Some criminal and terrorist organizations use trade-based money laundering (TBML) to disguise illicit proceeds and fund their operations. These kinds of schemes can rely on misrepresenting the price, quantity, or type of goods in trade transactions.
To help fight this practice, Immigration and Customs Enforcement’s Trade Transparency Unit has partnered with 17 countries to exchange and analyze trade data. But a review by the Government Accountability Office (GAO) found this program has faced challenges.
Different types of criminal and terrorist organizations use TBML to disguise the origins of their illicit proceeds and fund their operations. TBML schemes can rely on misrepresenting the price, quantity, or type of goods in trade transactions, but other methods are also used. For example, some drug trafficking organizations from Latin America have used a type of TBML scheme known as the Black Market Peso Exchange (BMPE) to launder funds. BMPE schemes involve merchants who—wittingly or not—accept payment in illicitly derived funds, often from third parties to a trade transaction, for exports of goods. In carrying out TBML schemes, criminal and terrorist organizations use various goods, including precious metals and automobiles.
U.S. officials and other sources have identified a number of countries as being at particular risk for TBML schemes. Available evidence indicates that the amount of TBML occurring globally is likely substantial. However, specific estimates of the amount of TBML occurring around the world are not available.
Officials and reporting from relevant international bodies and selected partner countries, and knowledgeable sources recommended various practices for countries to consider to combat TBML, which GAO has grouped into five categories:
- partnerships between governments and the private sector,
- training,
- sharing information through domestic interagency collaboration,
- international cooperation, and
- further research on challenges to combating TBML.
The U.S. government’s key international effort to counter TBML is the Trade Transparency Unit (TTU) program under the Department of Homeland Security’s (DHS) Immigration and Customs Enforcement (ICE).
ICE set up TTUs in 17 partner countries with the goal of exchanging and analyzing trade data to identify potential cases of TBML. While TTUs have played a role in some TBML investigations, GAO found the TTU program has experienced various challenges, including lapses in information sharing between ICE and the partner TTUs, differing priorities between ICE and partner TTUs in pursuing TBML investigations, and limitations in the data system that ICE and the TTUs use.
GAO is concerned that ICE has not developed a strategy to increase the effectiveness of the TTU program or a performance monitoring framework to assess the results of its work with partner TTUs.

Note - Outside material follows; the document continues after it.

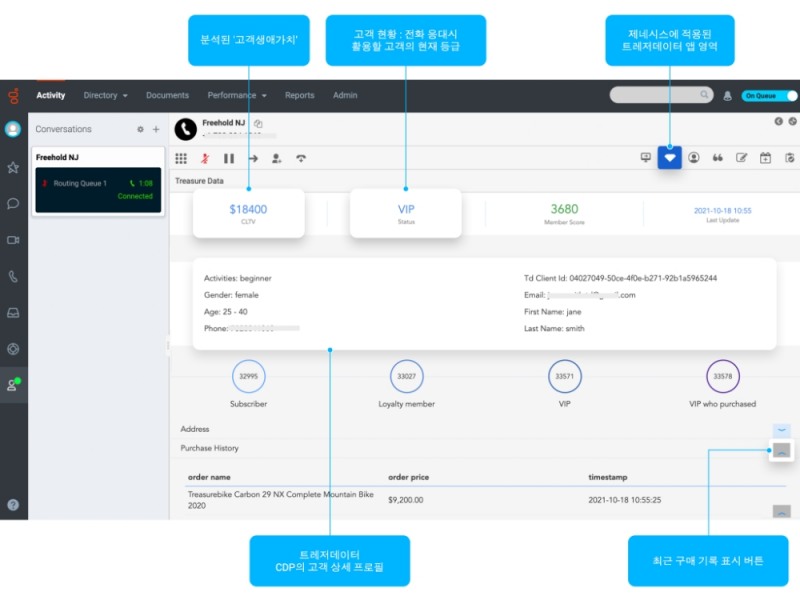Put the call on hold
Image resolution: width=800 pixels, height=600 pixels.
tap(229, 158)
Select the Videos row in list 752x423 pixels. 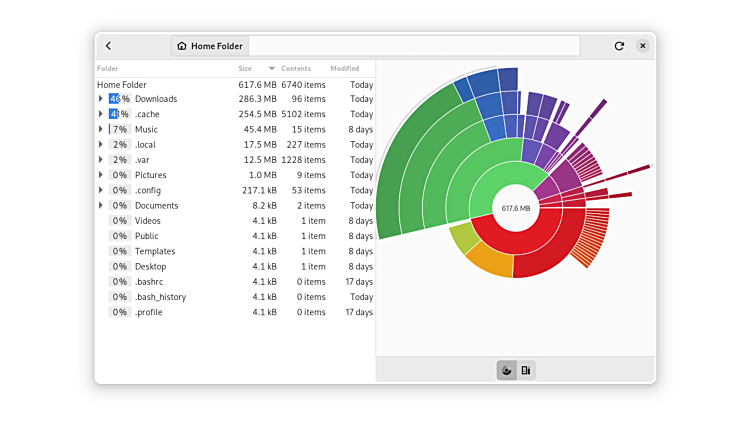point(148,221)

As a result, the watchdog says ICE does not have a clear guide on how best to operate the TTU program and cannot make management decisions based on program results.
In addition to the TTU program, the U.S. government collaborates with partner countries and international bodies through a range of other activities, such as developing international anti-money laundering standards, providing training and technical assistance, establishing information-sharing methods, and providing ongoing law enforcement cooperation.
GAO recommends that DHS develop a strategy to maximize TTU program effectiveness and a performance monitoring framework for the TTU program. DHS concurred with the first, but did not concur with the second recommendation, citing data it already collects and challenges it faces.